With Derry hanging on to a one-point lead in the wretched conditions with three minutes left, Seán O'Connell snatched a goal and whereas Kerry's Tadhg Lyne scrambled a goal in injury-time the final whistle went on the kick-out. Derry lost to Dublin in the final.

Sept 25th 1960, Croke Park

ALL-IRELAND FINAL

Down 2-10 Kerry 0-8

Until the advent of Tyrone, Down were the definitive Ulster challenge for Kerry. Tactically innovative and more aware of the evolving physical demands of top-class sport, Down had served a brief apprenticeship in winning Ulster the previous year and losing the All-Ireland semi-final to Galway. They laid down a marker in the 1960 league semi-final by beating Kerry at Croke Park.
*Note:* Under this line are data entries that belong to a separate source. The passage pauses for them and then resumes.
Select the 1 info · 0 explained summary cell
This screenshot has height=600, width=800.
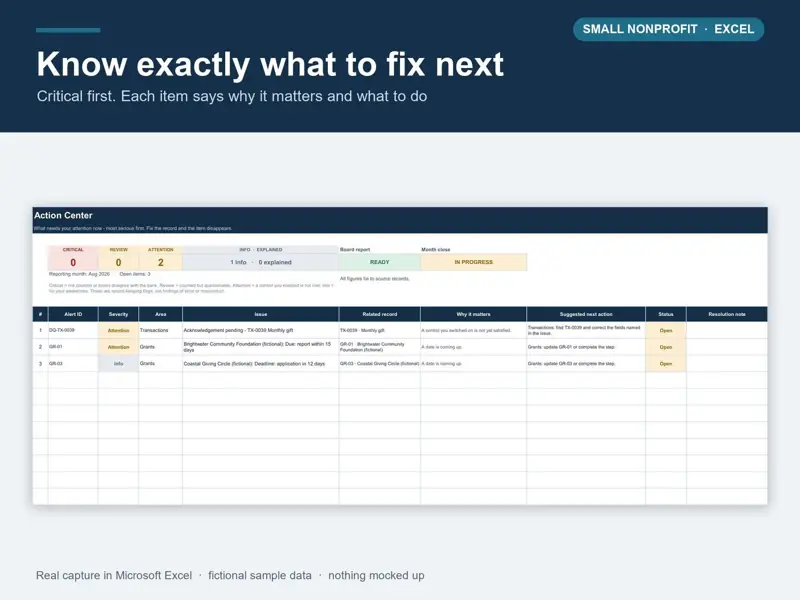pos(261,262)
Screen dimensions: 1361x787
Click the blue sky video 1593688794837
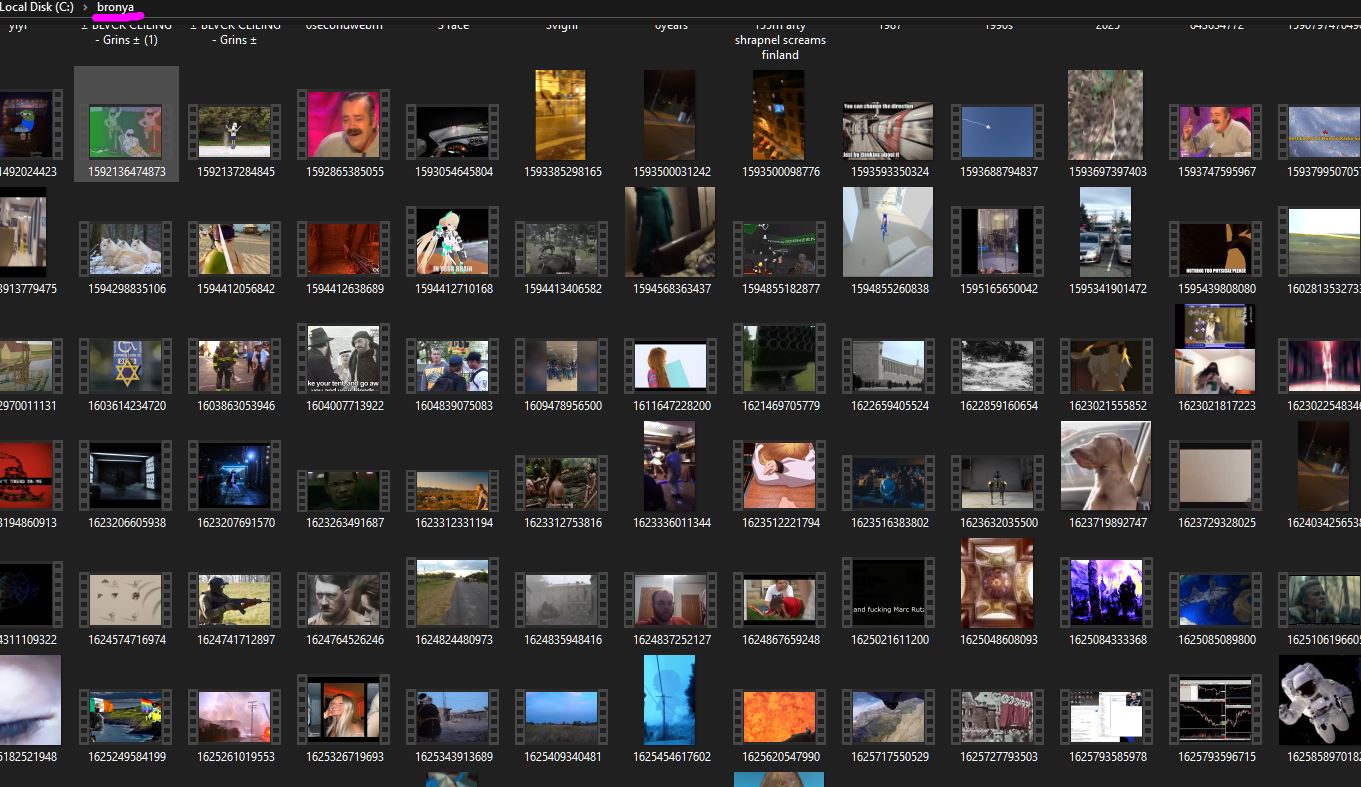pyautogui.click(x=998, y=131)
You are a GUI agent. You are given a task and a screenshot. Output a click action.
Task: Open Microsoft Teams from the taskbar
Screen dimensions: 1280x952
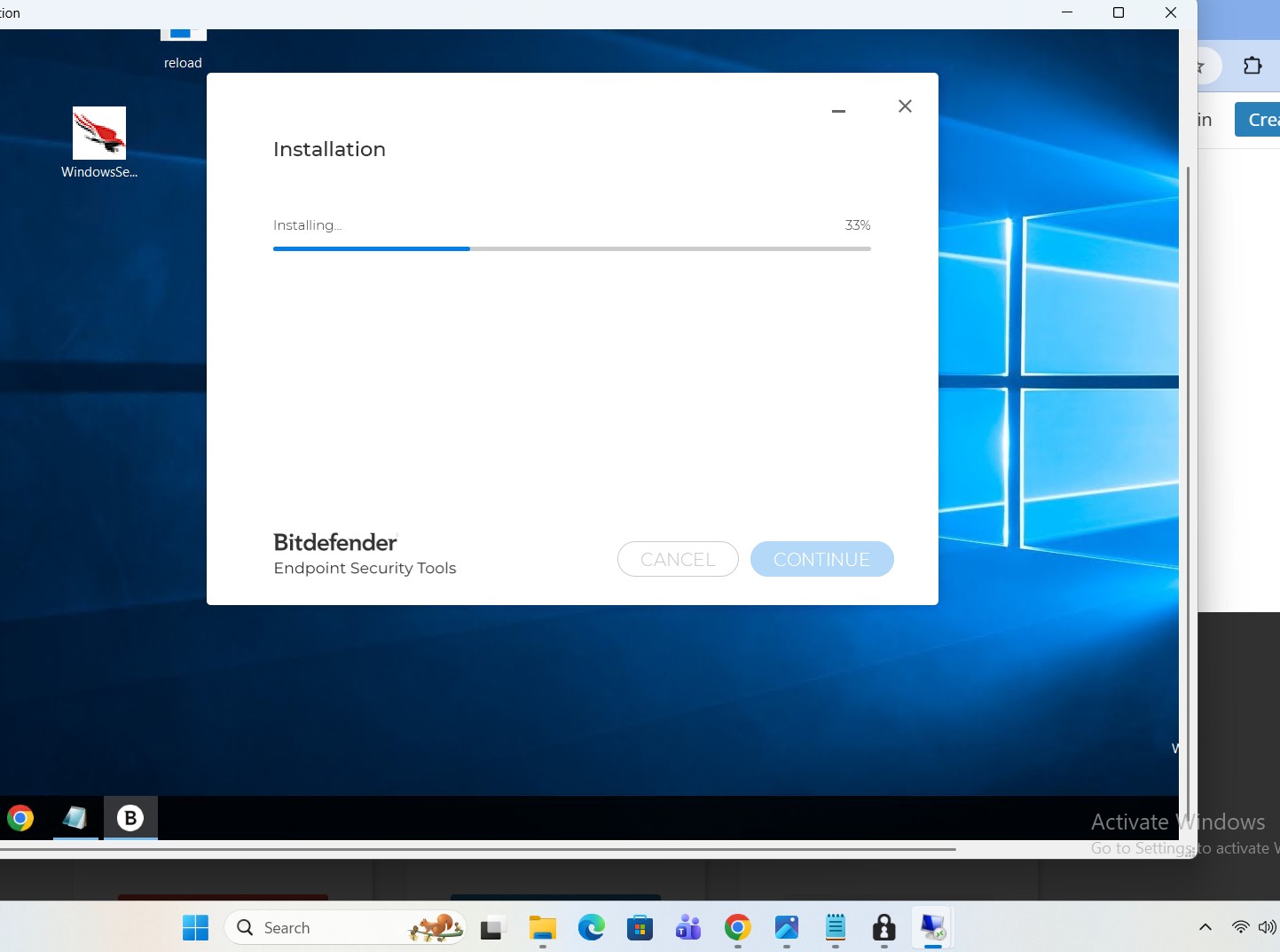coord(688,928)
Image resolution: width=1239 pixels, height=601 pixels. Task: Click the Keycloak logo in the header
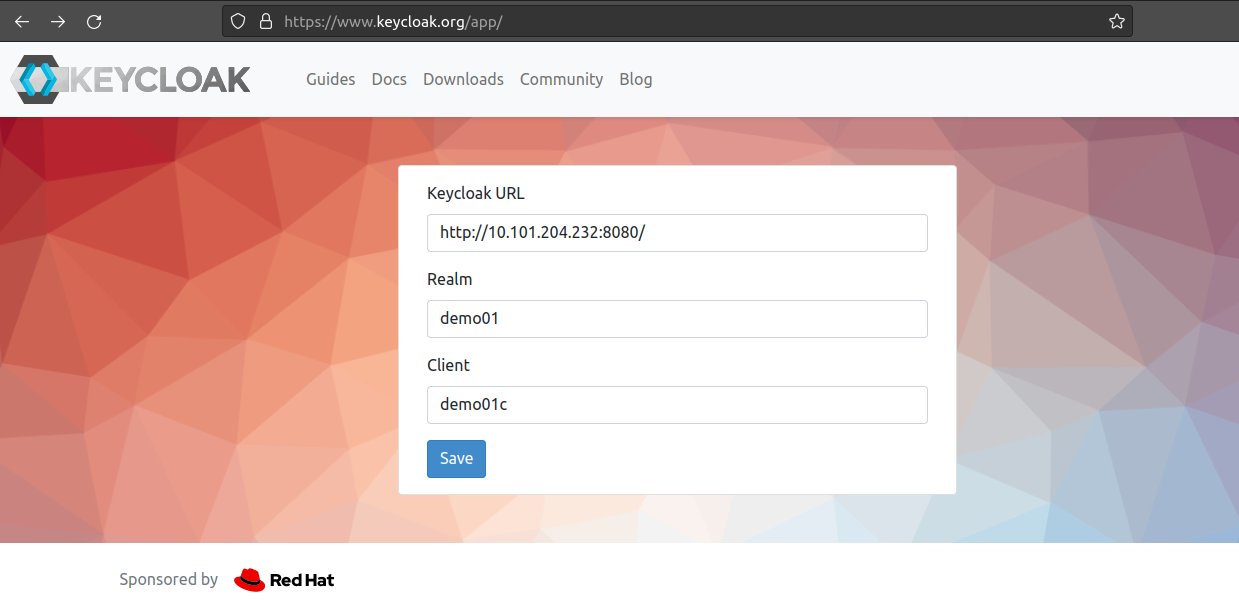click(x=130, y=79)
Down were ready, according to one of their most distinguished players, Team of the Millennium selection Seán O'Neill: "When we arrived on the pitch the roar of the crowd was unbelievable, like waves of electricity going through us. As for the final itself we were as they say now 'in the zone,' very focused and not afraid of the game. We weren't there to put up a good show."

The counties have met five times in championship and Down have won the lot, including when distant outsiders in the quarter-finals of two years ago.

August 24th 2003, Croke Park

ALL-IRELAND SEMI-FINAL

Tyrone 0-13 Kerry 0-6

The iconic image of this semi-final was of Tyrone's swarm defence circling its Kerry prey. The cultural battle lines were drawn by RTÉ pundit and former Kerry player Pat Spillane describing the Ulster champions' style as "puke football".

It was no real surprise. Kerry had been rattled by another Ulster defeat at the hands of Armagh the previous September and had looked out of ideas when losing to Tyrone in that year's league encounter in Killarney.

Mickey Harte's team had serious momentum: a clutch of underage All-Irelands, the 2003 NFL and a season-long unbeaten record.

Although Tyrone's shutting down of both space and opponents were important, their attack cut through the opposition in the first quarter and established a 0-5 to nil lead. Captain Peter Canavan had to go off injured early in the match and Tyrone's tactics became more cautious.

They would defeat Kerry again in two All-Ireland finals, retribution for which arrived only last month.